Uncovering structural relationships between AI literacy, AI ethics, AI problem-solving, and self-regulated learning
摘要
The study aimed to explore how dimensions of AI literacy, specifically, AI technical understanding, AI critical appraisal, and AI practical application affect university students’ AI ethics, their ability to solve problems using AI tools, and their self-regulated learning. Structural equation modelling (SEM) was conducted using AMOS to examine the research model. The findings indicated that AI technical understanding and AI ethics are significant predictors of students’ self-regulated learning. In addition, AI critical appraisal and AI practical application significantly predicted AI ethics, while AI practical application emerged as a significant predictor of AI-supported problem-solving.
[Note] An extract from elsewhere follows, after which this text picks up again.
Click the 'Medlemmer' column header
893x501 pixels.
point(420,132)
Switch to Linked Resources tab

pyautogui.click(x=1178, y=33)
Other AI literacy dimensions had no significant effects on AI problem-solving and self-regulated learning. The study highlights the necessity of embedding AI literacy into educational policy and curricula not only as a technical skill but also as a multidimensional competence tied to autonomy and ethical reasoning. We emphasize that using AI effectively requires going beyond simple tool proficiency and instead fostering reflective, value-based, and strategic engagement with AI in learning environments. These findings may also contribute to a more nuanced theoretical understanding of AI literacy by identifying components which are most relevant to students’ AI ethics, problem-solving, and self-regulated learning.